> **Source**:

Using the Flink Client (MRS 3.x or Later)¶

  1. Log in to the node where the client is installed as the client installation user.

  2. Run the following command to go to the client installation directory:

    cd /opt/hadoopclient

  3. Run the following command to initialize environment variables:

    source /opt/hadoopclient/bigdata_env

  4. If Kerberos authentication is enabled for the cluster, perform the following steps. If not, skip this whole step.

    1. Prepare a user for submitting Flink jobs.

    2. Log in to Manager and download the authentication credential.

      Log in to Manager. For details, see Accessing FusionInsight Manager (MRS 3.x or Later). Choose System > Permission > Manage User. On the displayed page, locate the row that contains the added user, click More in the Operation column, and select Download authentication credential.

    3. Decompress the downloaded authentication credential package and copy the user.keytab file to the client node, for example, to the /opt/hadoopclient/Flink/flink/conf directory on the client node. If the client is installed on a node outside the cluster, copy the krb5.conf file to the /etc/ directory on this node.

    4. Append the service IP address of the node where the client is installed, floating IP address of Manager, and IP address of the master node to the jobmanager.web.access-control-allow-origin and jobmanager.web.allow-access-address configuration item in the /opt/hadoopclient/Flink/flink/conf/flink-conf.yaml file. Use commas (,) to separate IP addresses.

      jobmanager.web.access-control-allow-origin: xx.xx.xxx.xxx,xx.xx.xxx.xxx,xx.xx.xxx.xxx
      jobmanager.web.allow-access-address: xx.xx.xxx.xxx,xx.xx.xxx.xxx,xx.xx.xxx.xxx
      

      Note

      • To obtain the service IP address of the node where the client is installed, perform the following operations:

        • Node inside the cluster:

          In the navigation tree of the MRS management console, choose Clusters > Active Clusters, select a cluster, and click its name to switch to the cluster details page.

          On the Nodes tab page, view the IP address of the node where the client is installed.

        • Node outside the cluster: IP address of the ECS where the client is installed.

      • To obtain the floating IP address of Manager, perform the following operations:

        • In the navigation tree of the MRS management console, choose Clusters > Active Clusters, select a cluster, and click its name to switch to the cluster details page.

          On the Nodes tab page, view the Name. The node that contains master1 in its name is the Master1 node. The node that contains master2 in its name is the Master2 node.

        • Log in to the Master2 node remotely, and run the ifconfig command. In the command output, eth0:wsom indicates the floating IP address of MRS Manager. Record the value of inet. If the floating IP address of MRS Manager cannot be queried on the Master2 node, switch to the Master1 node to query and record the floating IP address. If there is only one Master node, query and record the cluster manager IP address of the Master node.

    5. Configure security authentication by adding the keytab path and username in the /opt/hadoopclient/Flink/flink/conf/flink-conf.yaml configuration file.

      security.kerberos.login.keytab: <user.keytab file path>

      security.kerberos.login.principal: <Username>

      Example:

      security.kerberos.login.keytab: /opt/hadoopclient/Flink/flink/conf/user.keytab

      security.kerberos.login.principal: test

    6. Generate the generate_keystore.sh script and place it in the bin directory of the Flink client. In the bin directory of the Flink client, run the following command to perform security hardening. For details, see Authentication and Encryption. Set password in the following command to a password for submitting jobs:

      sh generate_keystore.sh <password>

      The script automatically replaces the SSL value in the /opt/hadoopclient/Flink/flink/conf/flink-conf.yaml file.

> **Written exercise 1**:
Reproduce the entries verbatim, from the line with "Given: Expand the GMA Triathlon dropdown" to the line with "pos(274,674)", both lines included.
The entries that follow have no connection to the Flink client guide.

> **Task material**:
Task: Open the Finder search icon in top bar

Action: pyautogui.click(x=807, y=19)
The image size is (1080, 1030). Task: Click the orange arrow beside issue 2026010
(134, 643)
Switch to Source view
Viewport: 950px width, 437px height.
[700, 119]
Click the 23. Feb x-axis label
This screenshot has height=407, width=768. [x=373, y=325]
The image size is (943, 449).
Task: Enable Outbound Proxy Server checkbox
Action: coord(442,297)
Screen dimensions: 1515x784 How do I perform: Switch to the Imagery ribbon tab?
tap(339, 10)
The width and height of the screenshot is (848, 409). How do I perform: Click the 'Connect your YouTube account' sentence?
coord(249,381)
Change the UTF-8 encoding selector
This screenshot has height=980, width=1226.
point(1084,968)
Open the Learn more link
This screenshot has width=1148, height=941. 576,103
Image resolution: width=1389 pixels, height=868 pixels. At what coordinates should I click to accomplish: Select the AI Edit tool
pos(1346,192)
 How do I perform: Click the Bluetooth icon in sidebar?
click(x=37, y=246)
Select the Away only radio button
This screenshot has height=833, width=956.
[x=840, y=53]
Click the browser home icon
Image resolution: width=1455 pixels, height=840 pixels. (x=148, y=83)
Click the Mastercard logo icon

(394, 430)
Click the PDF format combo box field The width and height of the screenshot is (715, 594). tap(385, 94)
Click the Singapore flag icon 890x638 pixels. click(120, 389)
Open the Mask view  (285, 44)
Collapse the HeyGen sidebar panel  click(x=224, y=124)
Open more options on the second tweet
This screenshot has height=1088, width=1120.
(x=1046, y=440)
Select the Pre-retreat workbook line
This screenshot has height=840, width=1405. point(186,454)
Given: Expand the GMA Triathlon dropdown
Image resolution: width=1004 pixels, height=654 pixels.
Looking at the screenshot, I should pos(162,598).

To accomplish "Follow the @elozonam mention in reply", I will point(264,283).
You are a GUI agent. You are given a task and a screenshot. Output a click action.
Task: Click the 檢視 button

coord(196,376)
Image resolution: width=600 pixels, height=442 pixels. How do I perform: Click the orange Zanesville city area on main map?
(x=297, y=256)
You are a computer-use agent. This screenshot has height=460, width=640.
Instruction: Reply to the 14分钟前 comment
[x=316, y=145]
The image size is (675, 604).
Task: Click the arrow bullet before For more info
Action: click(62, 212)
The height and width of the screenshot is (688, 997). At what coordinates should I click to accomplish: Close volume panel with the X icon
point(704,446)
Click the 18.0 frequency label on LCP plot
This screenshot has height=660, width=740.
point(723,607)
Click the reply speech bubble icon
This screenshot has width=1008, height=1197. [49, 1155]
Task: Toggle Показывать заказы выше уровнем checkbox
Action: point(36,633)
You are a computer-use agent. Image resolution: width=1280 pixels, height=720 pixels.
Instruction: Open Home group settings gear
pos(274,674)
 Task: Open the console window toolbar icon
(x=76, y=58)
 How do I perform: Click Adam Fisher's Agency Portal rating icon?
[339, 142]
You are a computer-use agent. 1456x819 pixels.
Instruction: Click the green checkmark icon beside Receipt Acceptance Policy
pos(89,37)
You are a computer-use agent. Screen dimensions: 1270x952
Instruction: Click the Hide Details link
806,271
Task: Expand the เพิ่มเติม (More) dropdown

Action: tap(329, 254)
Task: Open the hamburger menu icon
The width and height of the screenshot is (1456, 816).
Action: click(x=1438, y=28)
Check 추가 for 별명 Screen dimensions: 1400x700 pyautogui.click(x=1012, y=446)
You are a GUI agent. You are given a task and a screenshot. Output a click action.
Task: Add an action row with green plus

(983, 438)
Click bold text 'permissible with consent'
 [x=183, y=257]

> **Written exercise 2**:
Write out the passage of the Flink client guide from "4. If Kerberos" to "submitting Flink jobs." word for word.

> **Full answer 1**:
Given: Expand the GMA Triathlon dropdown
Image resolution: width=1004 pixels, height=654 pixels.
Looking at the screenshot, I should pos(162,598).

To accomplish "Follow the @elozonam mention in reply", I will point(264,283).
You are a GUI agent. You are given a task and a screenshot. Output a click action.
Task: Click the 檢視 button

coord(196,376)
Image resolution: width=600 pixels, height=442 pixels. How do I perform: Click the orange Zanesville city area on main map?
(x=297, y=256)
You are a computer-use agent. This screenshot has height=460, width=640.
Instruction: Reply to the 14分钟前 comment
[x=316, y=145]
The image size is (675, 604).
Task: Click the arrow bullet before For more info
Action: click(62, 212)
The height and width of the screenshot is (688, 997). At what coordinates should I click to accomplish: Close volume panel with the X icon
point(704,446)
Click the 18.0 frequency label on LCP plot
This screenshot has height=660, width=740.
point(723,607)
Click the reply speech bubble icon
This screenshot has width=1008, height=1197. [49, 1155]
Task: Toggle Показывать заказы выше уровнем checkbox
Action: point(36,633)
You are a computer-use agent. Image resolution: width=1280 pixels, height=720 pixels.
Instruction: Open Home group settings gear
pos(274,674)

> **Full answer 2**:
4. If Kerberos authentication is enabled for the cluster, perform the following steps. If not, skip this whole step.

    1. Prepare a user for submitting Flink jobs.